*** Exercise data

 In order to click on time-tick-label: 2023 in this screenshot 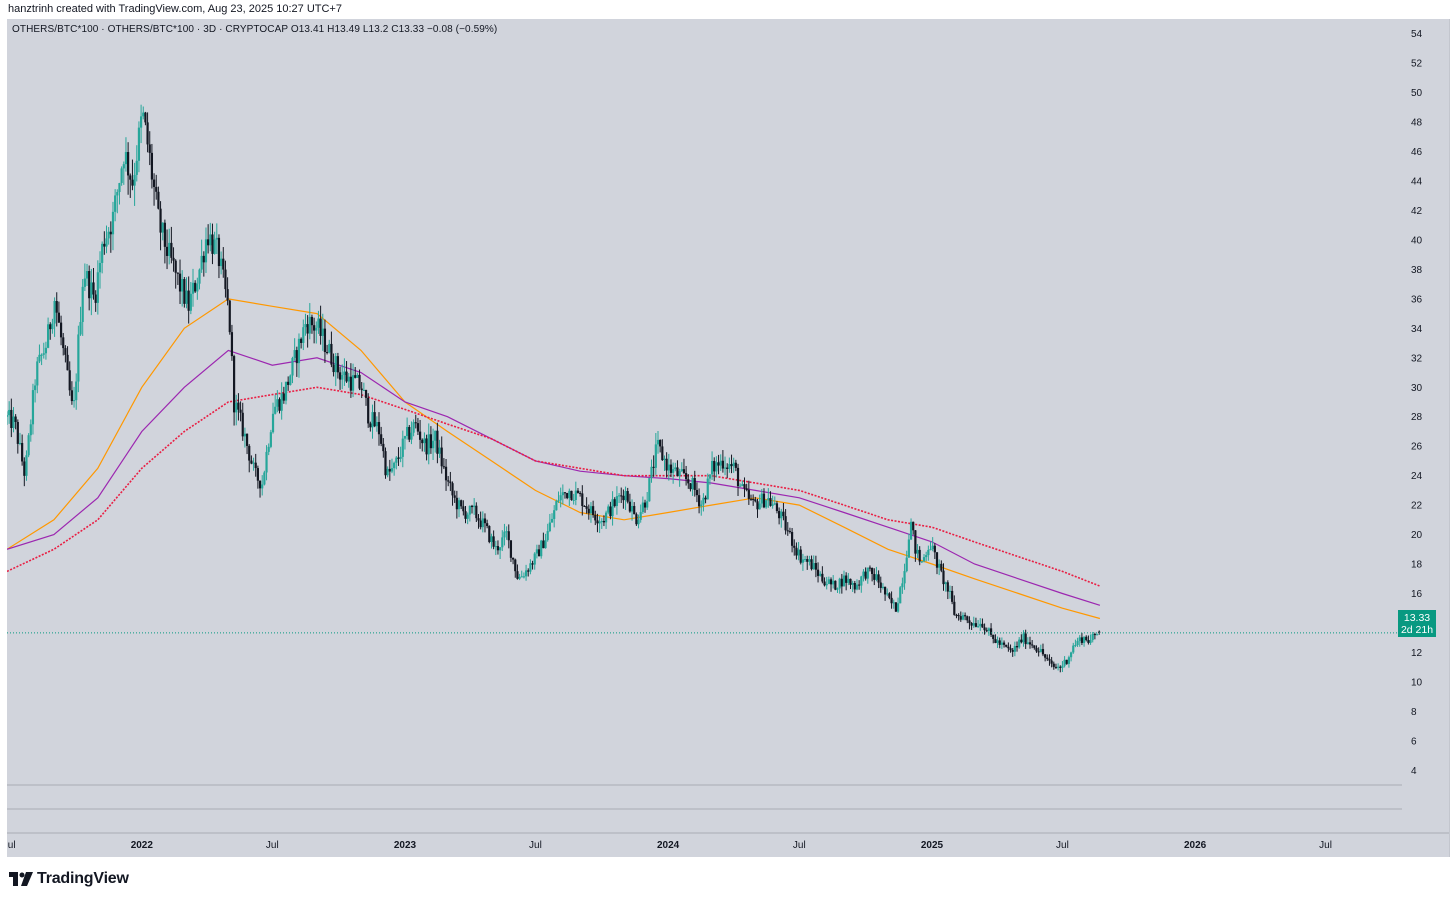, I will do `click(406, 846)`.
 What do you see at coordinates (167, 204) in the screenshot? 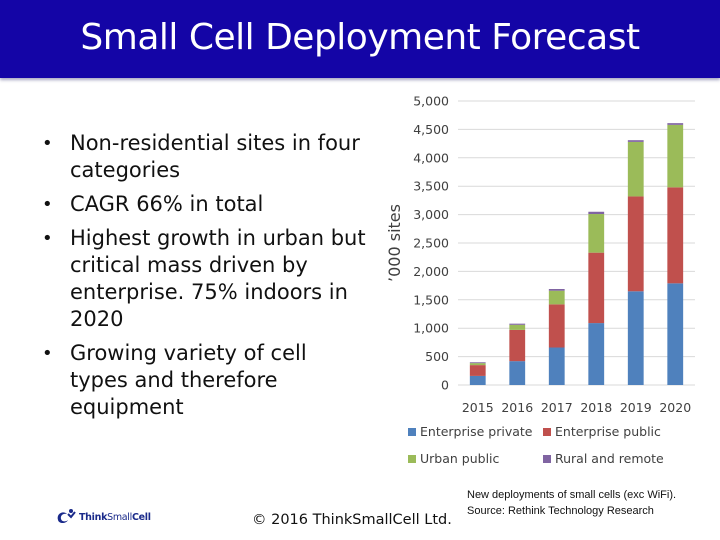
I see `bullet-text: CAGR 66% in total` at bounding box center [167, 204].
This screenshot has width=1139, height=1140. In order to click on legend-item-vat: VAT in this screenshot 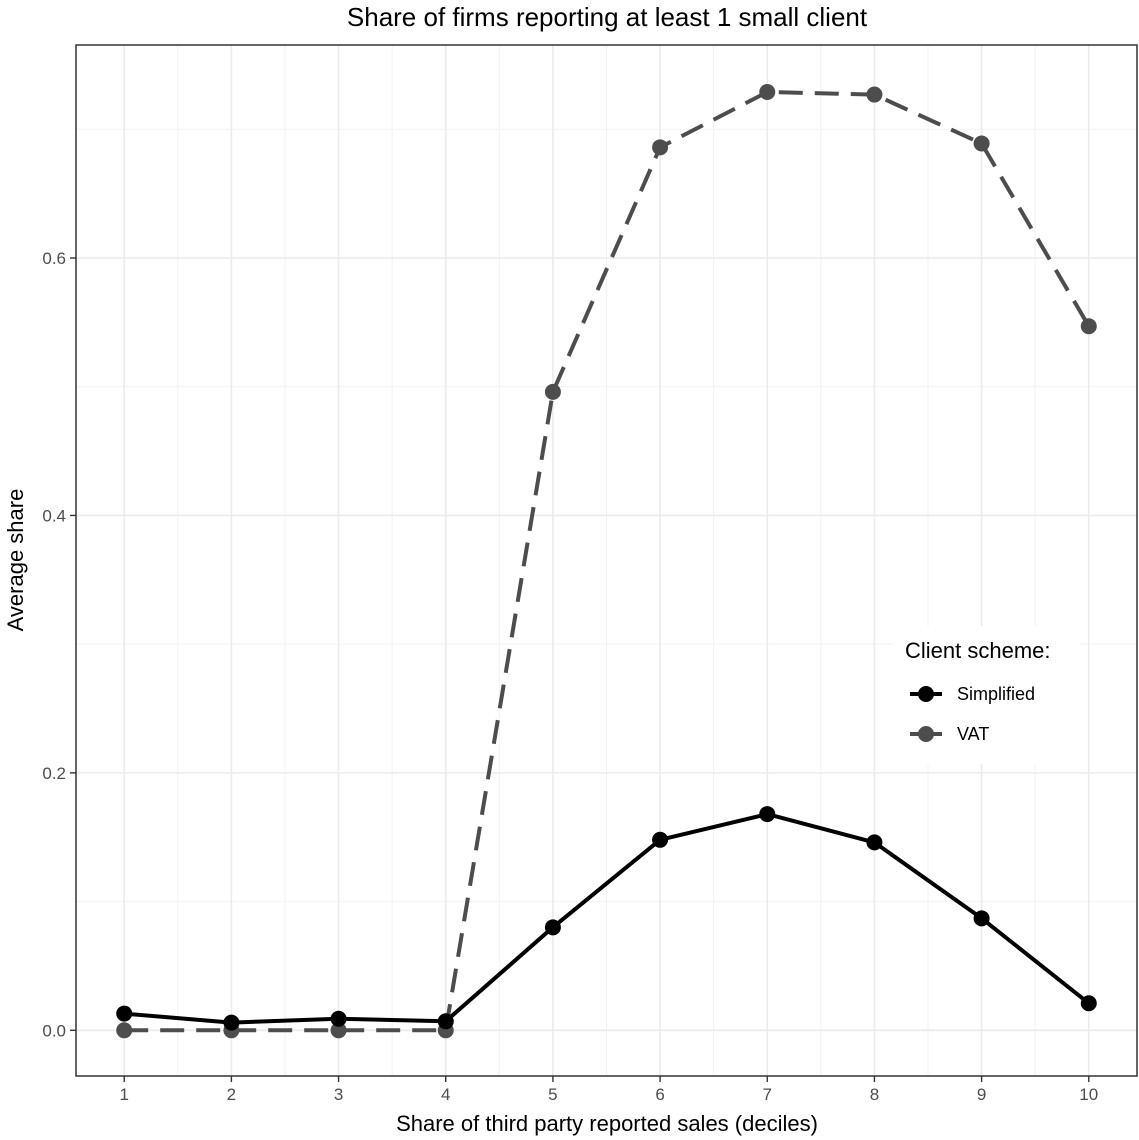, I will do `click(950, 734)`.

******
*** Exercise data

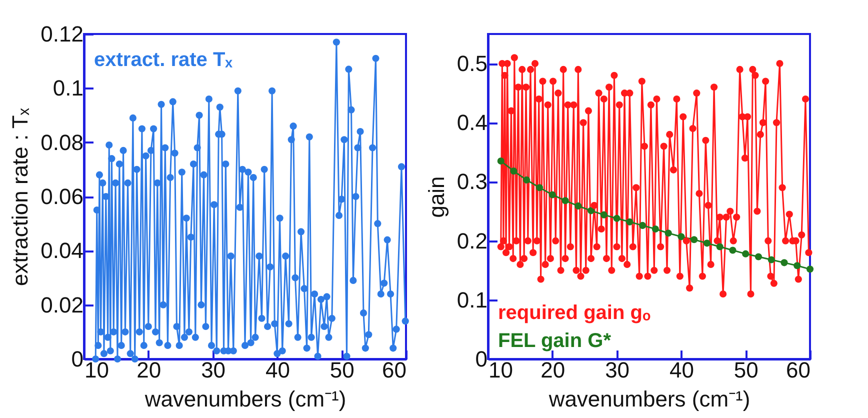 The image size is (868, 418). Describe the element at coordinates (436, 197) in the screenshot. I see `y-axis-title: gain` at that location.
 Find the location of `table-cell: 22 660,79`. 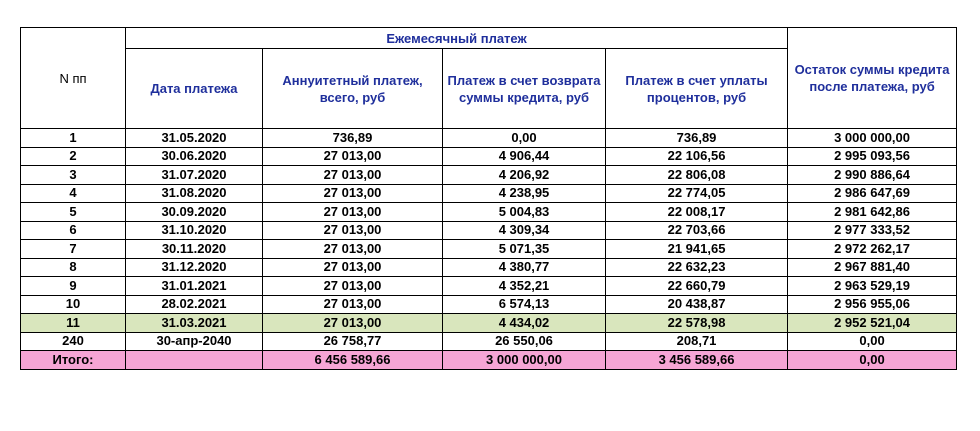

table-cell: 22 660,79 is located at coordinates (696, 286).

******

## [Your instructions]
Render the lines from the one containing "What do you" up to and including the one containing "center [167, 204]." as a Markdown table with the columns Row and Line text. Skip blank lines, and leave the pictures out.

## [Answer section]
| Row | Line text |
|---|---|
| 1 |  What do you see at coordinates (167, 204) in the screenshot?  |
| 2 | I see `bullet-text: CAGR 66% in total` at bounding box center [167, 204]. |